The effect was strongest for participants with low AI Interaction Competence. High-AIC users already had the skills to structure prompts, sequence learning and verify outputs. Low-AIC users benefited more from a roadmap because it reduced the burden of navigating an open-ended AI environment. The intervention did not replace skill, but it helped compensate for weaker skill.
This finding is highly relevant for workplace AI adoption. Many workers may not need long formal courses to use AI better. They may need short, targeted training and simple operating procedures: prompt templates, review checklists, concept maps, verification steps and standard workflows for using AI-generated material. These tools can help convert AI from an open-ended assistant into a more reliable productivity system.
On the other hand, simply giving users more time did not improve outcomes.
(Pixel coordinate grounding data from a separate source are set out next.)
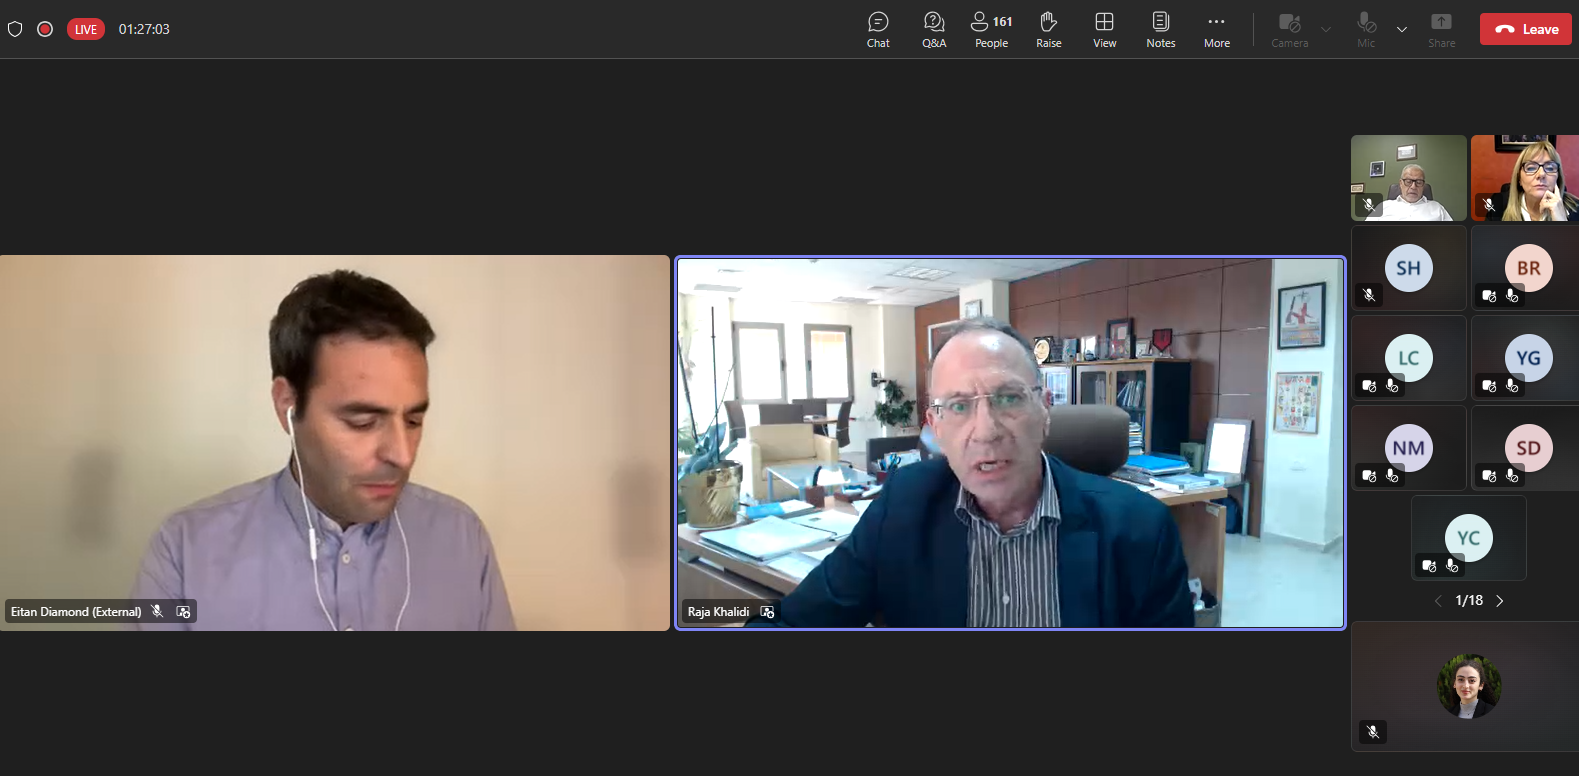1579x776 pixels.
Task: Open the Chat panel
Action: coord(878,29)
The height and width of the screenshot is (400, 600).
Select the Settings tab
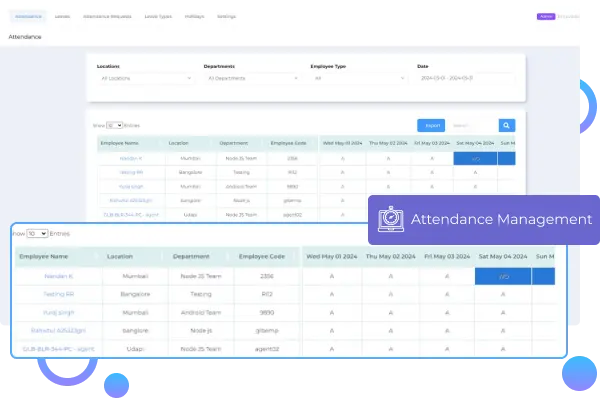(227, 17)
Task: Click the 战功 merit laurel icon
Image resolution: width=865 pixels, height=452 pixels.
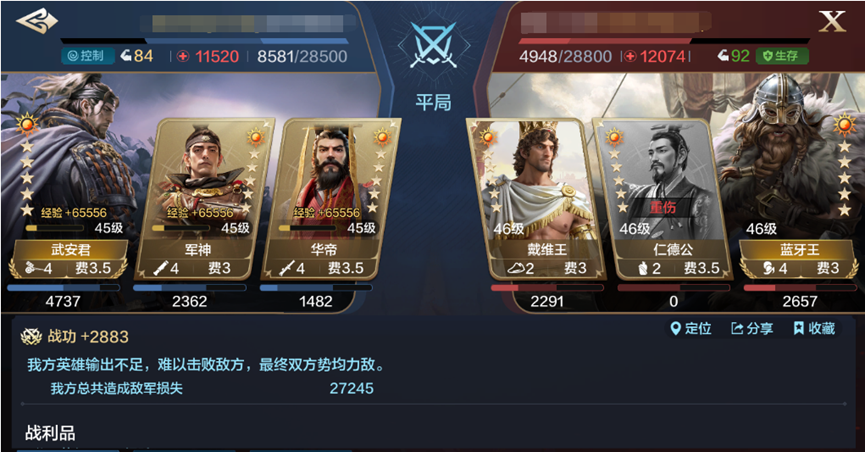Action: [x=31, y=337]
Novices assigned to study four hours per day instead of three did not perform significantly better than unguided LLM novices. More exposure to AI did not solve the problem when users lacked effective strategies. Without structure, additional time produced little value and, in some cases, frustration.
Firms should not measure AI adoption by access rates alone. They should measure whether employees can use AI outputs safely, accurately and productively. Training should focus on prompting logic, error detection, verification habits and synthesis. Workflows should specify when AI can be used, how outputs should be checked and how human judgment remains accountable for final decisions.
The paper estimates that GenAI access generated an approximate 17 percent productivity lift, consistent with other evidence from professional work settings. But it also found that dispersion among novices increased sharply under standard LLM use. Scaffolding reduced that dispersion by nearly 40 percent without lowering average performance. This combo makes the intervention crucial: it preserved productivity while making outcomes more consistent.
The findings also carry a warning for education systems. As students increasingly use generative AI for learning, institutions may need to teach AI interaction directly. Traditional exams, grades and prior coursework may not capture the skill that determines who learns effectively with AI. If AI becomes a routine part of study and work, then prompting, verification and critical use of generated content will become foundational learning skills.
Organizations that pair AI access with micro-training, scaffolding and clear workflow rules are more likely to capture the technology's benefits across teams. Those that simply hand workers a chatbot may still raise average productivity, but they risk creating a workplace in which the gains concentrate among skilled AI users while others fall further behind.